Source extract: Begin

Vector 7.0 | External Table Requirements

User Guide > User Guide > Using External Tables > External Table Requirements

Was this helpful?

External Table Requirements

The following requirements must be met to use external tables:

• The Spark container environment must be installed. This is possible by running the iisuspark script or by specifying -sparkdownload with the install.sh command.

Note: When using a response file, it is possible to set the II_DOWNLOAD_SPARK parameter to yes.

For more information, see Setting Up Spark for Use with Vector.

To access files stored on the local file system, the folder must be mounted into the container.

This can be configured by setting the configuration variable ii.<host>.spark_provider.user_mount which is initially set to “none” (no access to the local file system).

• To use the directory /data/external_tables, you can set the variable using the following command:

iisetres "ii.`iipmhost`.spark_provider.user_mount" /data/external_tables

• To access the directory in a read-only mode use the following:

iisetres "ii.`iipmhost`.spark_provider.user_mount" /data/external_tables:readonly

• To check the current setting use the following:

iigetres "ii.$.spark_provider.user_mount"

• To disable the access to the local file system again set the configuration to none:

iisetres "ii.`iipmhost`.spark_provider.user_mount" none

• Restart the instance to implement the changes using ingstop and ingstart as the installation owner or DBA.

Source extract: End
Data excerpts: Begin

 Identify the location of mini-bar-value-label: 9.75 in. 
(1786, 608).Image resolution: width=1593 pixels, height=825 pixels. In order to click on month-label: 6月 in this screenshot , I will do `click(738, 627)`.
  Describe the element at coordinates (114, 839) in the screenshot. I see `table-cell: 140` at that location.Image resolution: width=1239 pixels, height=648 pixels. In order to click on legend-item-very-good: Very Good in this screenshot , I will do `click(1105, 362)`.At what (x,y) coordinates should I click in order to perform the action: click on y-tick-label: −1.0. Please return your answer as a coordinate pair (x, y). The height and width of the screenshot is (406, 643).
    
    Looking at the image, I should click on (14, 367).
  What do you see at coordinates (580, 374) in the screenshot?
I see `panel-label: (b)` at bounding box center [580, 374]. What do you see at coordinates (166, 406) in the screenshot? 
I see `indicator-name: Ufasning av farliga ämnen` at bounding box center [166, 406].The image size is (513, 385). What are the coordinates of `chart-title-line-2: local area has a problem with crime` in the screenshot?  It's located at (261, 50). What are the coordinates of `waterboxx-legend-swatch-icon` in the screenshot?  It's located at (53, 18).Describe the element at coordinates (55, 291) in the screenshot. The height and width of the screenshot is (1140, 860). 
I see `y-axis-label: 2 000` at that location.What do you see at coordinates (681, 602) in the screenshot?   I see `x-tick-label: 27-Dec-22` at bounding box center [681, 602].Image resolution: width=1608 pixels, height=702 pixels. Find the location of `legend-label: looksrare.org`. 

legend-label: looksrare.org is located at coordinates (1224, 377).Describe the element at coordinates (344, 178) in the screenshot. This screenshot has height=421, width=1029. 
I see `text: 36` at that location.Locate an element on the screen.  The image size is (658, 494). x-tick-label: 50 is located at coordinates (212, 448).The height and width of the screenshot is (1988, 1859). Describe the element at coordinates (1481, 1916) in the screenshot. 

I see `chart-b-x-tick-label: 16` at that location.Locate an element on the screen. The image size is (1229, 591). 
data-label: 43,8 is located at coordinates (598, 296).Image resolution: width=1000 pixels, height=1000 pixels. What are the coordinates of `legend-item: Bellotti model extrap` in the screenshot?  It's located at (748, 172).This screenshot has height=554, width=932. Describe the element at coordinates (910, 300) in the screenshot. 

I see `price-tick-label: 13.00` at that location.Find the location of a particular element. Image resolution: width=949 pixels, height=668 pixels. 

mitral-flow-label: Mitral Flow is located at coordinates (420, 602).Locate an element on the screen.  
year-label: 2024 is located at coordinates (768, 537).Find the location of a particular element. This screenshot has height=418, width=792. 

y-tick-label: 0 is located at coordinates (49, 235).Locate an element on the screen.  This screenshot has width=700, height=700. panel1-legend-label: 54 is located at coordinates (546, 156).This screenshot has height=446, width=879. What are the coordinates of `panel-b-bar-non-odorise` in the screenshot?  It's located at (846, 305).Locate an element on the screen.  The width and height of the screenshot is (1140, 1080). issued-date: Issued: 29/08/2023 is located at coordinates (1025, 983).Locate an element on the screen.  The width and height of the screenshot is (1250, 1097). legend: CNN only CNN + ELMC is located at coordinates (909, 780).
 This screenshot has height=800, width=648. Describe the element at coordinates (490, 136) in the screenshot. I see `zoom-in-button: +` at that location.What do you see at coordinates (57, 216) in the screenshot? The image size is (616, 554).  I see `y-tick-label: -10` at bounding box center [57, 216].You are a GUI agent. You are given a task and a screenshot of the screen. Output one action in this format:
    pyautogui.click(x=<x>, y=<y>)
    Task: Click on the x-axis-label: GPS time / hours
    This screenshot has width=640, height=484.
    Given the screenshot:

Data excerpts: End

Description of the task
Continue the Vector external table requirements text from where it stops.

Task response
The contents of the mounted folder are located under /opt/user_mount in the container file system. To reference a file in your local file system, e.g., testfile.csv, use /opt/user_mount/testfile.csv as the path.

The Spark provider container ships the storage drivers for AWS, GCS and Azure which require configuration. Full configuration needs to be done in $II_SYSTEM/ingres/files/spark-provider/spark_provider.conf file. There is no need to create additional files as mentioned in other documentation, e.g. spark-defaults.conf.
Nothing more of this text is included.